You can power a JeeNode through any of these pins. It does not matter how you connect power to a JeeNode, all of them will have the same effect. You don’t have to connect a battery to the battery connector or the FTDI connector, you can also tie it to a PWR pin on any of the port headers (as I tend to do with Projects On Foam).

You should avoid connecting multiple power sources. If you connect a 9V battery, for example, the JN will work fine. But if you leave it connected when plugging in an FTDI interface such as a USB-BUB, then the 9V will find its way to the FTDI chip, and through the internal ESR diodes probably also to some I/O pins. Chances are high that you’ll damage at least the FTDI and the ATmega chips at this point (thanks to Paul Badger for pointing this out). A 3- or 4-cell Alkaline / NiMh battery pack can probably take some abuse without damaging anything.

There are no diodes in these various connections because the JeeNode is designed to be usable under very low power conditions. Throwing away 0.6V (or even just half that with a Schottky diode) is not always an option. The MCP1702 voltage regulator on the JeeNode was specifically selected to have an extremely low drop-out voltage (under 0.1V at low power levels) and a minute quiescent current draw (under 2 µA). This means that you could power a JeeNode from just 3.4V, perfect for 1 LiPo or 3 NiMh batteries, for example. The price is reduced protection against incorrect use.

The JeeNode USB is slightly different. It is intended to always be powered from USB, i.e. with PWR fixed at 5V. There are no FTDI and battery connectors, and all the other pins are connected to the 5V line via a 350 mA polyfuse (PTC) as protection against over-current on the USB power line. You can probably power a JeeNode USB through any of the port or PSI connectors, as long as the voltage is around 5V. The current draw will be several mA higher than with a plain JeeNode due to the on-board FTDI chip.

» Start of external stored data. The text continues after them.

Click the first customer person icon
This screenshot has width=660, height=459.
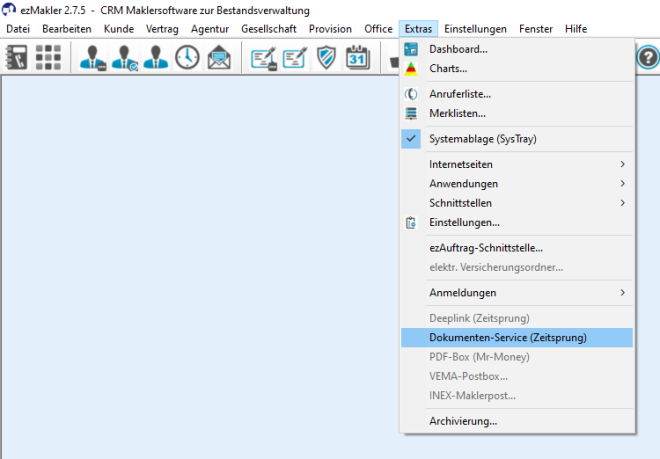[93, 58]
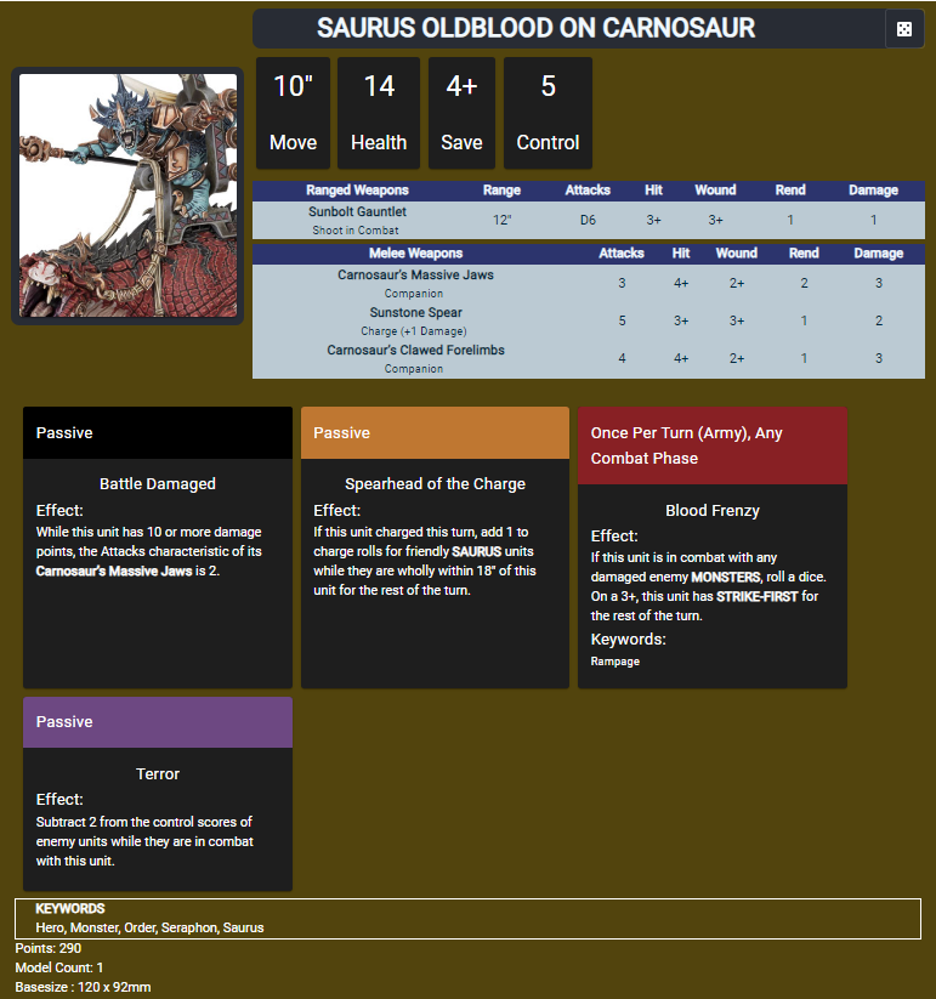Click the Keywords box listing Hero, Monster
936x1000 pixels.
point(468,918)
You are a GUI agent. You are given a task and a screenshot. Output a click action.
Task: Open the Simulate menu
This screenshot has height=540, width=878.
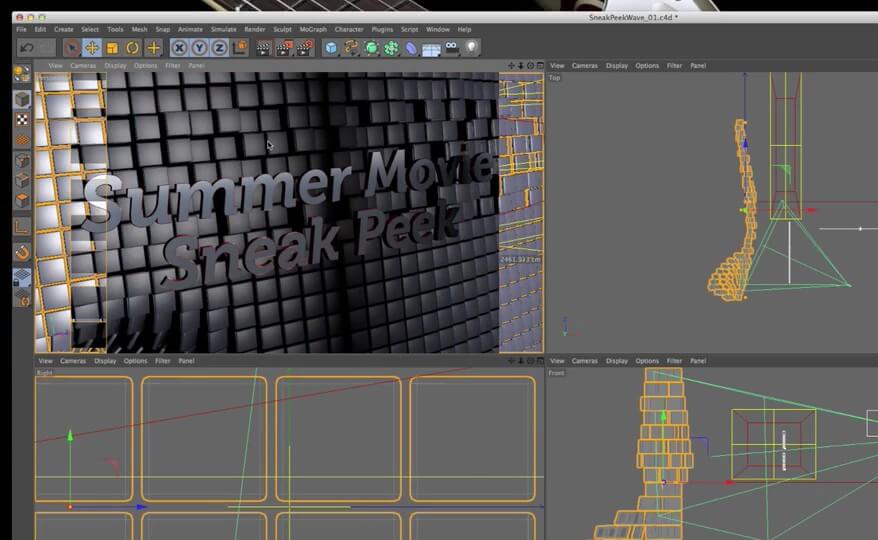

  1. Have you considered the MIC2940A? The disadvantage to it appears to be the higher quiescent current but its advantage is much lower voltage dropout and better availability.

    • Thanks, hadn’t seen that one (it’s a bit larger, but it’ll go up to 1A). The 240 µA quiescent current would be a show stopper for the ultra-low power uses I’d like to explore. The 0.04V dropout is indeed even less than the MCP1702. FWIW, the MCP1702 is available from Farnell and DigiKey – I haven’t looked for other sources, though.

      Needless to say, you can always hack any regulator onto the board with a couple of short wires.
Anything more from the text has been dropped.